Without scaling, I generated chi-squared values and probabilities. A, D and E showed dependence on F with probabilities upwards of .9. D had a probability of 1!
I then standardized and scaled all the values between 0 and 1. All the features showed dependence with a probability near 1. This made some intuitive sense because I violated the heuristic of feature magnitudes >= 5.
I then finally standardized, scaled and multiplied by 100 so the features are more reasonably sized. Now only features A and E show dependence.

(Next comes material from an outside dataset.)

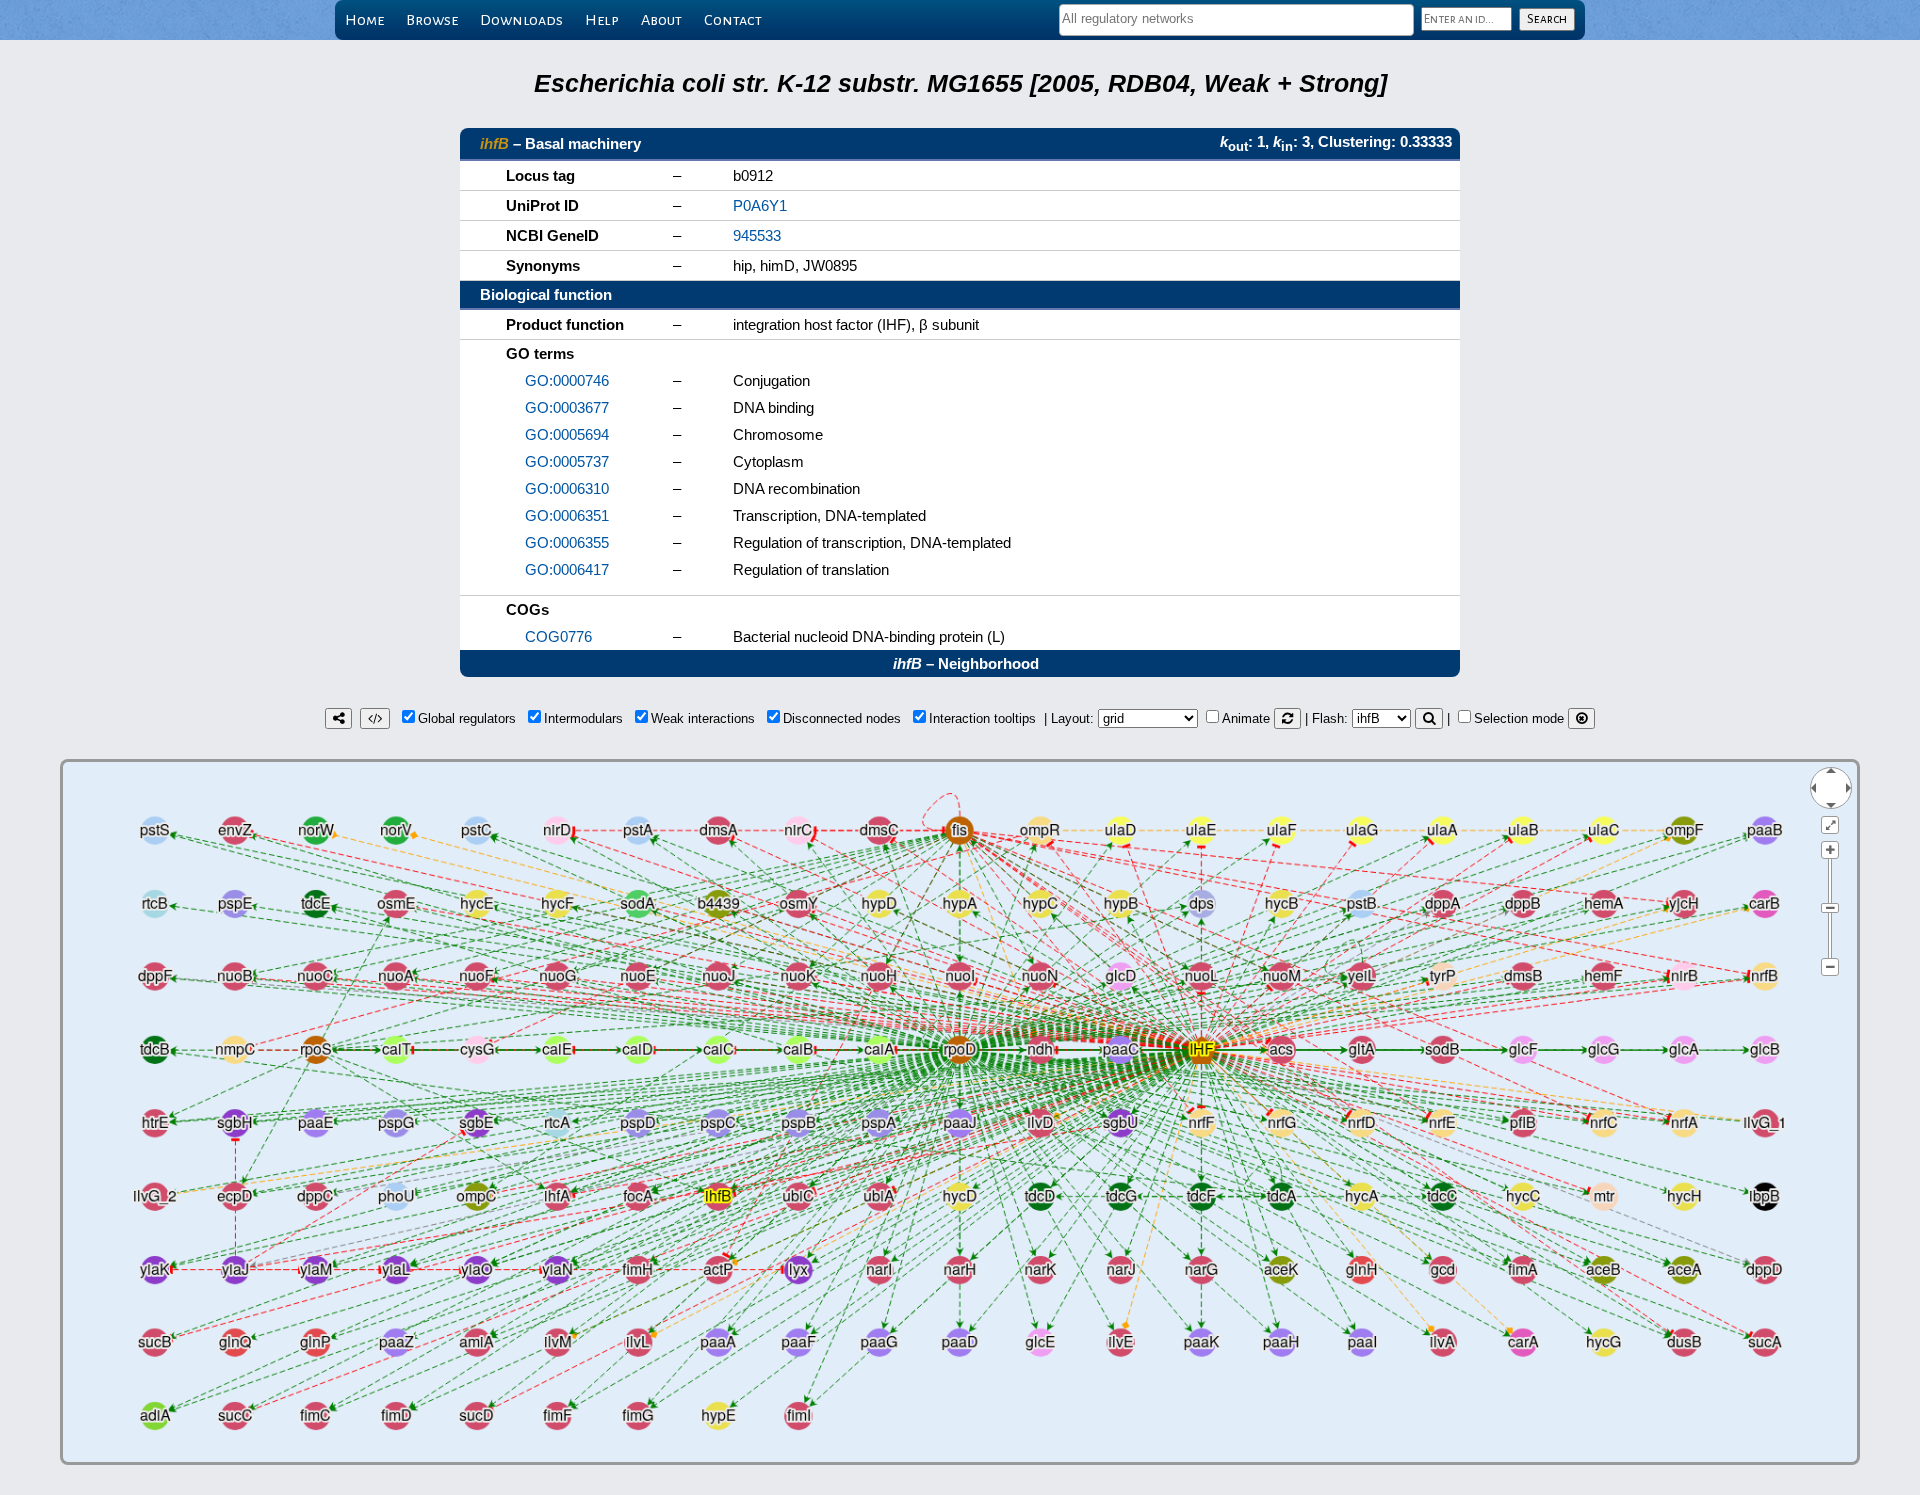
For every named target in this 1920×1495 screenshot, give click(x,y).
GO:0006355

I then regenerated the data with the same algorithm as follows: |A |B |C |D |E |F |---|---|-------|-------|-----------|-- |426|498|4.982 |165.0 |427891218 |426 |378|89 |2.565 |234.0 |370449414 |378 |264|436|1.579 |50.5 |253152641 |256 |854|219|8.429 |511.5 |847785255 |862 |443|260|3.507 |437.0 |441054258 |435
With the raw values, A, C and E show dependence upwards of 90%. This differs from the first run where A, D and E showed dependence. The standardized and scaled between 0 and 1 showed high dependence across all features again. Finally, the standardized and scaled between 0 and 100 run show A and E having high dependence.
I realize this is a long question, but again, how does one know whether the results of the chi-squared tests are at all reliable? Further, is my notion of standardizing and scaling to 100 a reasonable approach?
Thanks in Advance!
P.S. I realize my sample data violates the heuristic of 13 samples, but I wanted to keep the tables simpler for this post.